Tony Rutkowski ist in einer großen Zahl anderer internationaler Gremien tätig. Im Technischen Komitee ETSI TC LI ist er Berichterstatter für den standardisierten "E-Warrant", einen elektronischen Durchsuchungsbefehl für Datensätze bei den Telekoms. Aus TC LI ("Lawful Interception") kommen aktuell die Vorgaben für die "gesetzmäßige Überwachung der Cloud".

Die weltweite Kritik entzündet sich sowohl am Prozedere hinter geschlossenen Türen - bei der ITU sind staatliche Organe und Telekoms unter sich - als auch am Vorhaben, plötzlich das Internet betreffende Resolutionen zu verabschieden. Diesen Schachzug hatte Russland zusammen mit anderen Staaten, die alle gemeinsam haben, dass es keine freien Wahlen gibt, seit Jahren vorbereitet.

"Einer der besseren Schachzüge"

"Die Übernahme einer aufgelassenen ITU-T Arbeitsgruppe war einer der besseren Schachzüge von Russland und Konsorten während der letzten Jahre", schreibt Tony Rutkowski. Unter dem Titel "Interoperabilität" habe man dann versucht, der Arbeitsgruppe eine Exekutivcharakter zu verleihen, schreibt der Experte für Telekom- und Internetstandards.

"Interoperabilität" der nationalen Telekoms ist nämlich seit Anbeginn eine Kernaufgabe der ITU. Eine zweite ist die Harmonisierung der Vergabe der internationalen Funkfrequenzen um wechselseitige Störungen zu vermeiden.

Ziel der Aktion

Da sämtliche Dokumente und Unterlagen der ITU-Arbeitsgruppen unter Verschluss gehalten werden, werden die auffindbaren Dokumente als "Leaks" auf verschiedenen Websites wie Cryptome publiziert.

Dieses Vorhaben der Russen ziele darauf ab, eine "ITU Mark" zu definieren, eine Art Zertifikat für Konformität mit ITU-Normen, sagt Rutkowski. "Der Schachzug in der ITU-T Arbeitsgruppe war, die Regulierung von Cloud Computing als technischen Standard zu etablieren."

Die Gründe dafür liegen auf der Hand.
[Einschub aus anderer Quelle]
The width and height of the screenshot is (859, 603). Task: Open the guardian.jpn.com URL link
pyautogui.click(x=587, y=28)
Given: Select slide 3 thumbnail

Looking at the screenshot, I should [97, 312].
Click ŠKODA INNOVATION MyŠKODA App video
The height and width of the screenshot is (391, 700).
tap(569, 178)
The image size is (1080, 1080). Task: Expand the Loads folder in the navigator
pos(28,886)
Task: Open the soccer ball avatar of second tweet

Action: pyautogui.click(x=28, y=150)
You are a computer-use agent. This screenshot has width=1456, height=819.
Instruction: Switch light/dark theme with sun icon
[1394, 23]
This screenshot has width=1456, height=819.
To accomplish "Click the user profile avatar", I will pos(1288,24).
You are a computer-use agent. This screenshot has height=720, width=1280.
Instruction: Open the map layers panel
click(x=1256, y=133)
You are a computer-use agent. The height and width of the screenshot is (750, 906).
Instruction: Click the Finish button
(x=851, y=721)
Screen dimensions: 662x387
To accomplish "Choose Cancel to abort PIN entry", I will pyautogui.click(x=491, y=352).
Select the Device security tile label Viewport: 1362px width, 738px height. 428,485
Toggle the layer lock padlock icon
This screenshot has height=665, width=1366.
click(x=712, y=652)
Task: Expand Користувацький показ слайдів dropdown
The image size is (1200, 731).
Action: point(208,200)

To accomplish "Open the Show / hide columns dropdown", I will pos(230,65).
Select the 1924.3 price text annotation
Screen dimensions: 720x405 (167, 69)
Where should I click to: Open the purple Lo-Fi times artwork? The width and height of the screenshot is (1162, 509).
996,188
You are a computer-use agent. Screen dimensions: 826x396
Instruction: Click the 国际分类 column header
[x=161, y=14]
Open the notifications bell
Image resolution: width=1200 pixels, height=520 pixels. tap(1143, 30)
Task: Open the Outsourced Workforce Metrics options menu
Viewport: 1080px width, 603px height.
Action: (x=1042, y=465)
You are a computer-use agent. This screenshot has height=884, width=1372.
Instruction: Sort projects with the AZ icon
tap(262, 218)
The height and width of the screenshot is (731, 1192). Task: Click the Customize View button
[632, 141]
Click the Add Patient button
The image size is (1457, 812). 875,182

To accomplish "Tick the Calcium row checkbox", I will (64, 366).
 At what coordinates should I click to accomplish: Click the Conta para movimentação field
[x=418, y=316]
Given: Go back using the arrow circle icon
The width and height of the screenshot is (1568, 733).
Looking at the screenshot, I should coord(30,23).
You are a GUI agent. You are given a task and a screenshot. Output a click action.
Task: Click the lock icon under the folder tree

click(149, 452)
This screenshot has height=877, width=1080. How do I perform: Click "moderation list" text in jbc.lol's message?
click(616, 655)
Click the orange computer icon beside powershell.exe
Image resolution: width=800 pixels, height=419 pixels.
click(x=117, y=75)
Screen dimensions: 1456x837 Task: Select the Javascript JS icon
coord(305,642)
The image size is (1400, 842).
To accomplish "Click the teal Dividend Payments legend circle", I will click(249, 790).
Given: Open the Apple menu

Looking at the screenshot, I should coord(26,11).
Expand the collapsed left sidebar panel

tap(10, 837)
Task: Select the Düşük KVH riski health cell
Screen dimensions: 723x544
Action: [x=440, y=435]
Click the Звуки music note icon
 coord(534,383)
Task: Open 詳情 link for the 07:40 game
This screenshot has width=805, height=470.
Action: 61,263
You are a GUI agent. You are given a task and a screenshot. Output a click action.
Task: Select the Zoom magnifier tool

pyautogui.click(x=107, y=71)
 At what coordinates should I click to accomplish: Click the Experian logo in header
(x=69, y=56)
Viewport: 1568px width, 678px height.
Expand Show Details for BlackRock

Wo immer die nächste Internet-Treibjagd auf Oppositionelle veranstaltet wird - wie 2009 im Iran - hätten die Regimes dann eine Art Rechtstitel dafür. Wenn dann unter Berufung auf "nationale Sicherheit" und "Souveränität" das Internet zensiert, überwacht oder komplett abgeschaltet wird, wie in Ägypten, könnte man sich auf diese "ITU Mark" berufen. Und die hat durchaus offizielles Gewicht: Die ITU ist bekanntlich eine UNO-Teilorganisation.

China, Saudi Arabien, Iran

Dass die 193 ITU-Mitgliedsstaaten mehrheitlich politische Strukturen haben, die dem russischen System weiter eher ähneln als europäischen Standards, macht das Vorhaben allerdings gefährlich. China, Saudi-Arabien, Iran und andere Staaten dieses Kalibers haben ebenfalls Interesse daran, das Netz so weit wie möglich unter die Fuchtel der ITU zu bringen.

Die unbestreitbare derzeitige Dominanz der USA über das Internet ist natürlich für "antikolonialistische" Rhetorik gut geeignet. Administration, Domainvergabe, Root-Server usw. werden ebenso von den USA dominiert, wie US-Firmen den Wirtschaftsraum Internet von der Hardware-Infrastruktur bis hin zu den Services haushoch beherrschen.

Von Venezuela bis Äthiopien, von Turkmenistan bis Zimbabwe können sich Russland und Co der Unterstützung sicher sein. Werden sie damit auch durchkommen? Rutkowski: "Wahrscheinlich nicht."